What you will do –
[1] In the statistical formulas page, what value does a take when N is 30 or more?
[2] Translate this sentence from the statistical formulas page into Spanish: "a is the t-value computed for (N – 1) degrees of freedom and confidence level p."
[3] Continue the statistical formulas page from its final note onward.
[START Source excerpt]
# Statistical Formulas for Data Science

1. Introduction

It is important to set up hypotheses that the evaluation has statistical significance.

Statistical significance means:

• rected the null hypothesis
• results are not likely due to chance (sampling error)

The final result of the statistics should be:

• Desciriptive Statistics
• M – Mean
• Sd – Standard Deviation
• Inferential Statistics
• Hypothesis Test $\alpha$
• kind of test, bsp: one-sample t-test
• test statistic, bsp: t-value
• df – degrees of freedom
• p-value
• direction of test, bsp: one-tail-test or two-tail-test

• Confidence intervals
• Confidence leve, bsp: 95\%
• Lower Limit
• Upper Limit
• CI on what?

• Effect size measures
• $d$
• $r^2$

2. Statistical Formulas

2.1. Empirical Mean $\gamma = \frac{\sum{x}}{N}$

Properties (for independent random variables X and Y):

1. $Mean(X + Y) = Mean(X) + Mean(Y)$
2. $Mean(X \times Y) = Mean(X) \times Mean(Y)$

2.2. Variance $\sigma^2 = Var(X)$
$\sigma^2 = \frac{\sum{(x_i – \gamma)^2}}{N}$
$\sigma^2 = \frac{\sum{X_i^2}}{N} – \frac{(\sum{X_i})^2}{N^2}$
$\sigma^2 = \frac{\sum{(x_i – \gamma)^2}}{N})$

2.3. Standard Deviation $\sigma = \sqrt{Var(X)} \sigma = \sqrt{\frac{\sum{(X_i – \gamma)^2}}{N}}$

2.4. Standard Error Sd $= \frac{\sigma}{N}$

2.5. Z-Score Z-Score $= \frac{x – \bar{x}}{Sd}$

2.6. Standard Normal Distribution $\frac{1}{\sqrt{2 \cdot \pi \cdot \sigma^2}} \cdot e^{[-\frac{1}{2} \cdot \frac{(x-\gamma)^2}{\sigma^2}]}$

2.7. Confidence Interval CI $= 1.96 \cdot \sqrt{\frac{p(1 – p)}{N}}$

General Form:
Size of CI $= a \cdot \sqrt{\frac{\sigma^2}{N}}$
$\frac{\sum{X_i \pm a \cdot \sqrt{\frac{\sigma^2}{N}}}}{N}$

$\textbf{Note}$

1. $a = 1.96 for N \geq 30$
2. $a$ is the t-value computed for $(N – 1)$ degrees of freedom and confidence level $p$.
[END Source excerpt]
[START Given material]
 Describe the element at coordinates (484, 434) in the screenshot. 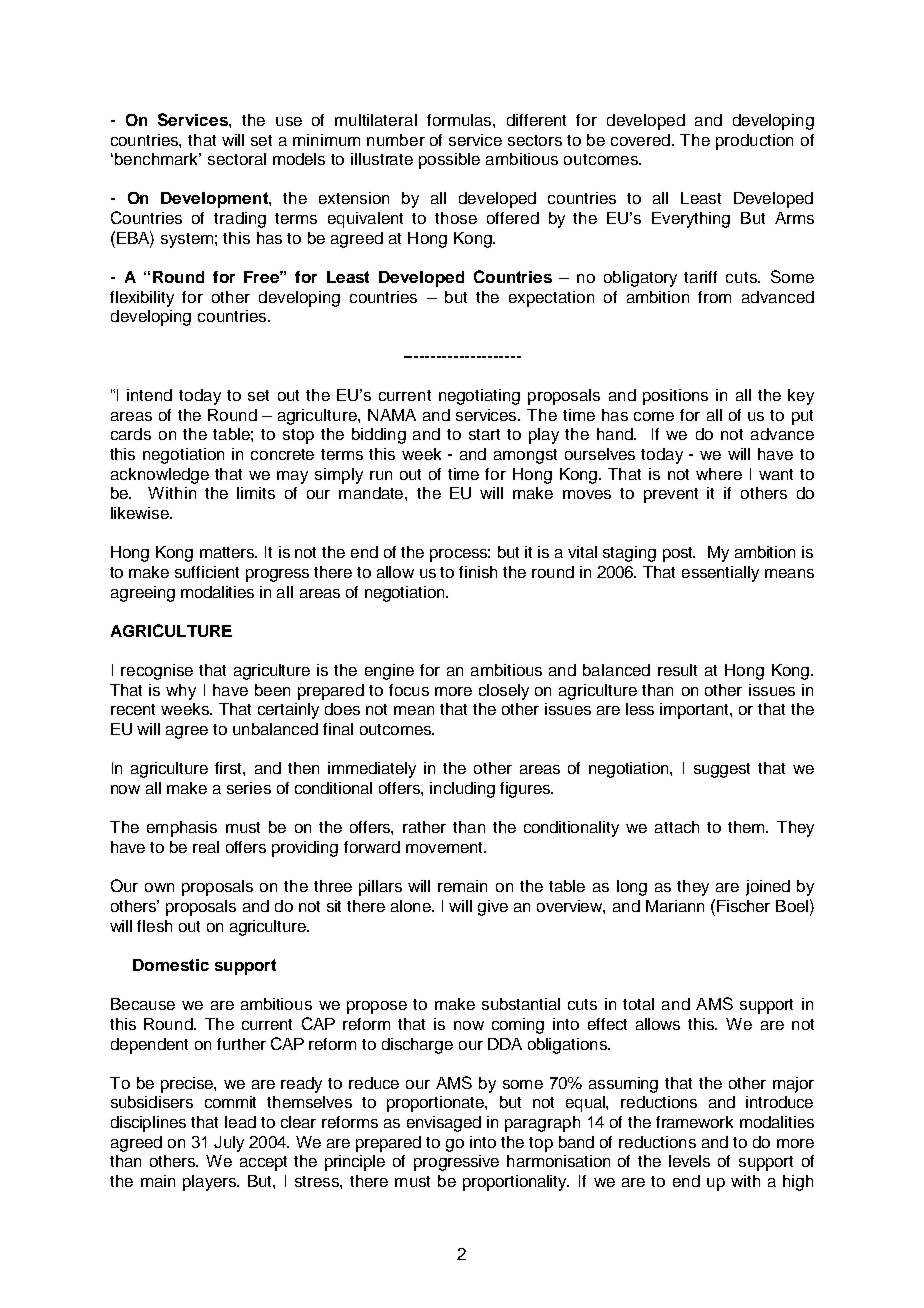

I see `start` at that location.
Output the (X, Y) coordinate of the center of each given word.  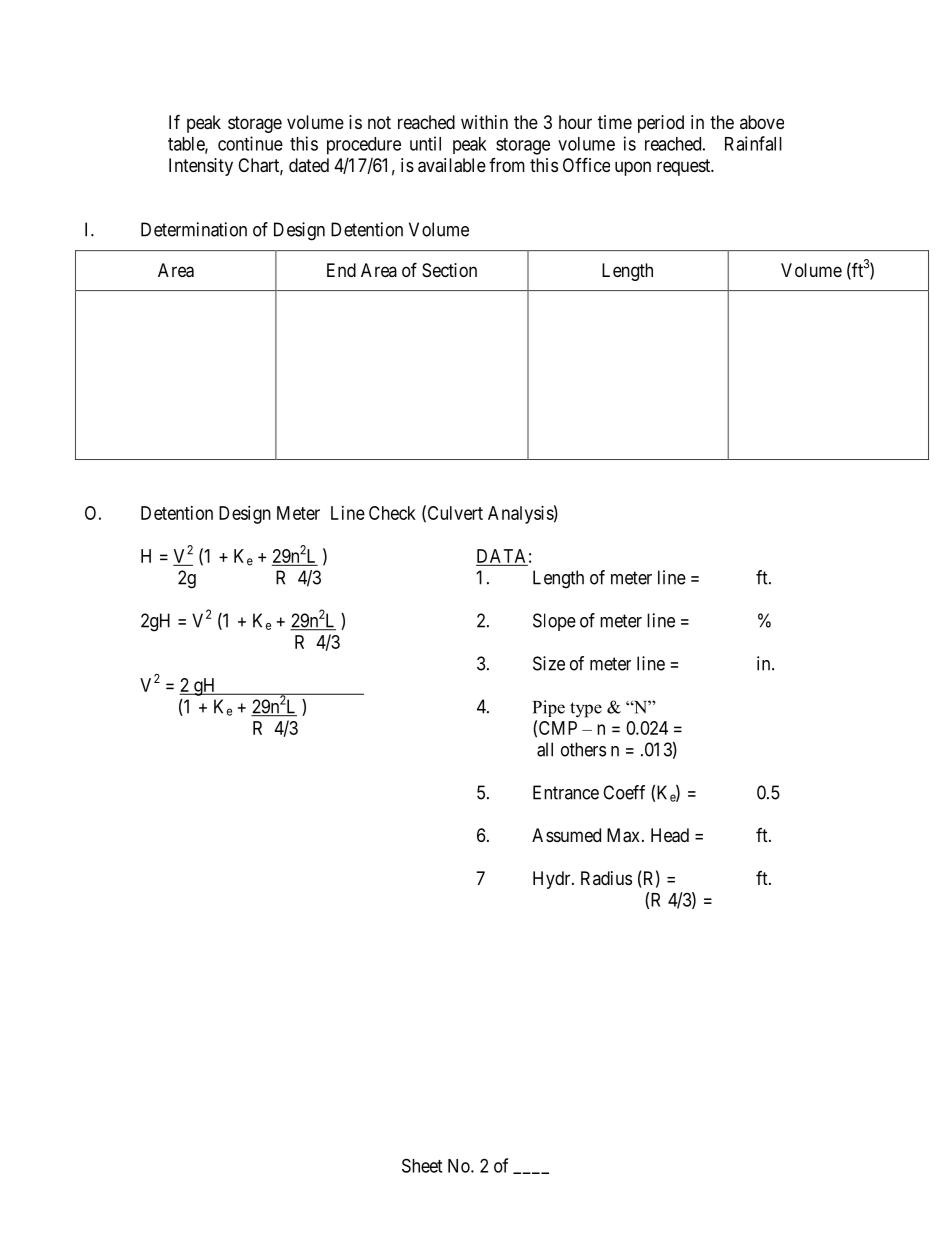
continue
[END Given material]
Solved tasks –
[1] 1.96

[2] a es el valor t calculado para (N – 1) grados de libertad y un nivel de confianza p.

[3]
2.8. T-Test $t = \frac{\bar{x_D} – 0}{s_D / \sqrt{n}}$

3. Lesson 10 – Dependent samples

Dependent samples (repeated measures)

• Two Conditions
• Longitudinal
• Pre-Test, Post-Test

3.1. Important formulas $X = [ARRAY of VALUES] \Rightarrow$ Population Data
$x = [ARRAY of VALUES] \Rightarrow$ Sample Data
$n \Rightarrow$ Sample  Size
$\mu = \frac{\sum{x_i}}{n}\Rightarrow$ Population Mean
$\bar{X} = \frac{\sum{X_i}}{n} \Rightarrow$ Sample Mean
$s_D = \sqrt{\frac{\sum{(X_i – \mu)^2}}{n}} \Rightarrow$ Standard Deviation for sample
$\alpha \Rightarrow$ tail probability on t-table
$t_{critical} \Rightarrow$ from t-table
$df = n – 1 \Rightarrow$ Degrees of Freedom
$SEM = \frac{s_D}{\sqrt{n}} \Rightarrow$ Standard Error of the Mean
$t = \frac{\bar{X} – \mu}{SEM} \Rightarrow$ One Sample t-Test
\margin of error $= (t^{critical} \times SEM)$
$CI = \bar{X} \pm$ margin of error $\Rightarrow$ Confidence Interval
$d = \frac{\bar{X}-\mu}{s_D} \Rightarrow$ Cohen’s d $\Rightarrow$ Standardized mean difference
$r^2 = \frac{t^2}{t^2 + df} \Rightarrow$ determines the strength of the relationship between two variables as a proportion. Example:

$r^2$ gives  how much a person’s gender contributed to the difference between the two samples

3.2. Hypothesis Testing “US families spent an average of \\$151 per week on food”
Null Hypothese: “the program did not change the cost of food”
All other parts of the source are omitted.